Ein solcher Editor sollte auch über diverse Möglichkeiten der Linienführung verfügen. Die Objekte müssen sich mit geraden oder gekrümmten Linien verbinden lassen. Ganze Linienzüge können verschoben, gelöscht oder mit Richtungspfeilen versehen werden, die beispielsweise den Datenfluß anzeigen sollen. Übergänge zu anderen Diagrammen müssen definierbar sein (Interdiagrammfluß).

Gültigkeitsprüfungen ersparen unnötige Arbeit

Das, was für die Linien gilt, trifft auch für die Objekte zu. Kopieren, Einfügen, Auslagern, Löschen oder Verschieben sind notwendige Funktionen; die Möglichkeit, zu

beschriften und über Masken Objekt-Attribute zu bearbeiten, ist eine Hilfe, die der Entwickler zu schätzen weiß. Als besonders nützlich haben sich Gültigkeitsprüfungen herausgestellt; sie ersparen Zeit, indem sie unnötiges Arbeiten in die falsche Richtung vermeiden helfen.

Alle wichtigen vordefinierten Grafiksymbole sind in einer lokalen Datenbank der Workstation abgelegt. Dem Benutzer steht es jedoch frei, zusätzliche eigene Symbole in diese Datenbank einzufügen. Das Leistungsspektrum wird abgerundet durch die Kommunikationsfunktionen innerhalb des Software-Entwicklungssystems. Die Simulation eines "normalen" Entwicklungs-Arbeitsplatzes gehört ebenso dazu wie FileTransfer und Host-Kommunikation mit dem Zielrechner.

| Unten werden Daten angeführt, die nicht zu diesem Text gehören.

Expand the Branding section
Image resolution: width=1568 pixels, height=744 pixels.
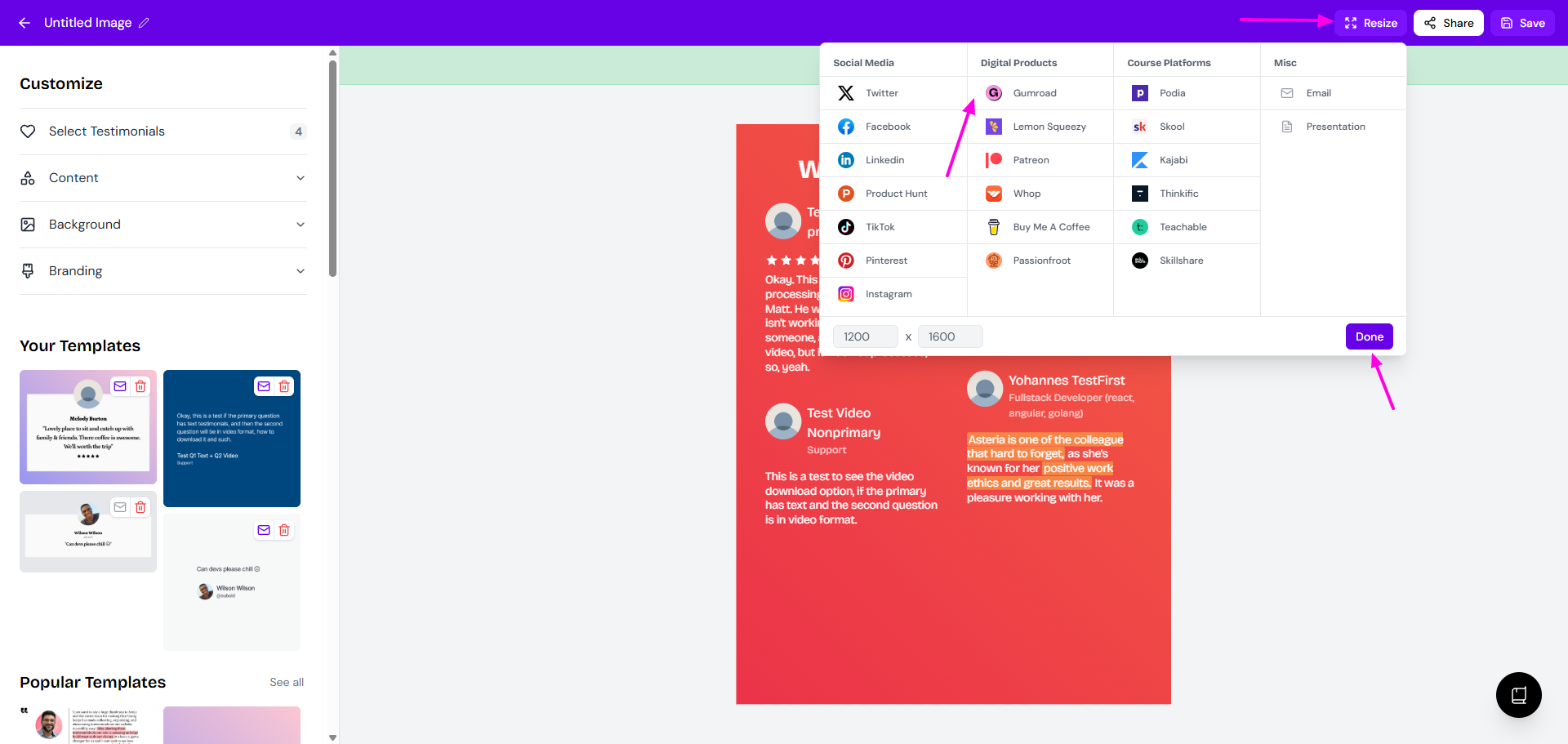point(163,271)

Ein Text-Editor für Beschreibungen und

Beschriftungen vervollständigt das Grafiksystem.

Die mit einer grafischen Workstation bearbeitbaren Diagrammtypen können sowohl daten- als auch flußorientiert sein. Das System muß alle im Einsatz befindlichen Typen unterstützen, so zum Beispiel Entity-Relationship-Diagramme und Entity-Life-History.

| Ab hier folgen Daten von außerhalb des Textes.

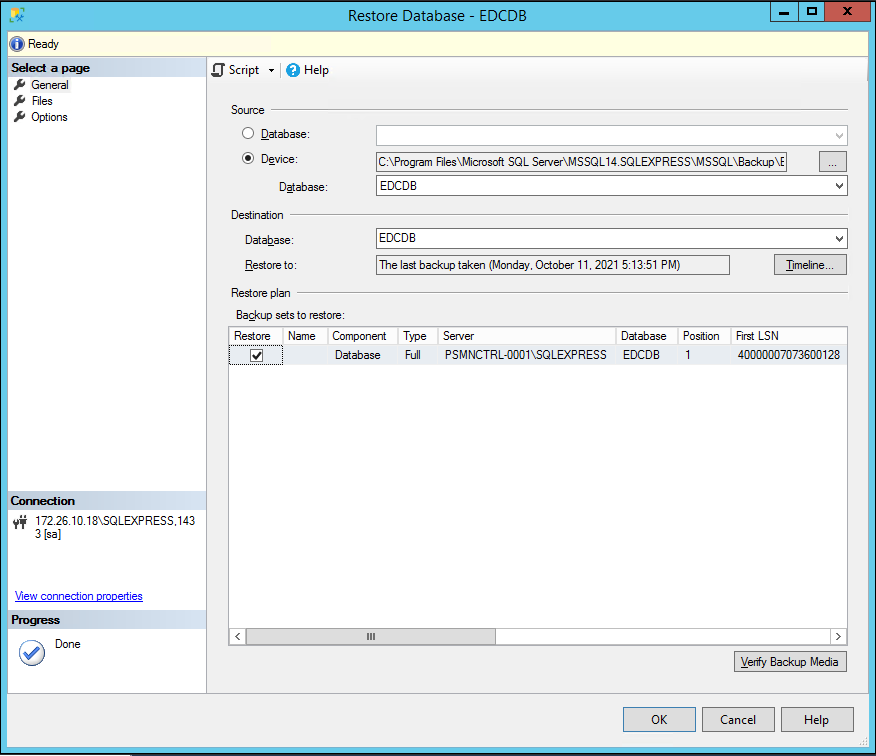Click the Done progress checkmark icon
The image size is (876, 756).
[x=32, y=652]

Betrachtet man nun die Einbindung der grafischen Workstation in das gesamte Entwicklungsumfeld, so sind an die Integrationsfähigkeiten folgende unabdingbare Forderungen zu stellen:

- Austausch der Ergebnisse mit der zum Entwicklungssystem gehörenden Projektbibliothek,

- logische Vermengung mit dem Objekt-Management-System der Entwicklungsumgebung

- Echtzeit-Datenbankbenutzung (Real-Time-Team), die es allen im Team tätigen Entwicklern möglich macht, auf die Leistungen der Kollegen sofort und unmittelbar zuzugreifen.

Alle Komponenten, wie Datenbank, Text- und Grafik-Editor, sollen dabei vollständig im Team integriert sein.

Der Einfluß dieser Entwicklung auf die Kreativität des Teams ist leicht nachweisbar. Nur die Entflechtung komplexen Zusammenhänge, wie sie in großen Organisationen gang und gäbe sind, sowie ihre klare, grafische und übersichtliche Darstellung führen zu optimalen Lösungen. Die Vielfältigkeit der aus der Analyse gewonnenen Informationen verlangt es, die Zusammenhänge in einer Form festzuhalten, in der sie überhaupt erst sinnvoll weiterverarbeitbar sind. Eine verbale Darstellung dieser Zusammenhänge ist fast ausgeschlossen, wenn gute Entwicklungsergebnisse erwartet werden.

Bisher war die Akzeptanz der Bildverarbeitung nicht sehr hoch, obwohl die Methoden sehr wohl akzeptiert wurden. Es darf aber angenommen werden, daß sich das mit zunehmender Benutzerfreundlichkeit der eingesetzten Tools ändern wird. Der Trend scheint eindeutig in die Richtung zu gehen, daß die Analyse künftig ebenso im Team erfolgt wie heute die Produktion.

Betrachtet man die Zahl der Datenfluß-Diagramme, die heute bereits bei Großprojekten erstellt werden müssen, so erkennt man, wie nötig in diesem Bereich eine Rationalisierung ist. Hinzu kommt, daß die Kontrollmöglichkeiten des Auftraggebers, also der Fachabteilung, über die Leistung der Analyse verbessert werden.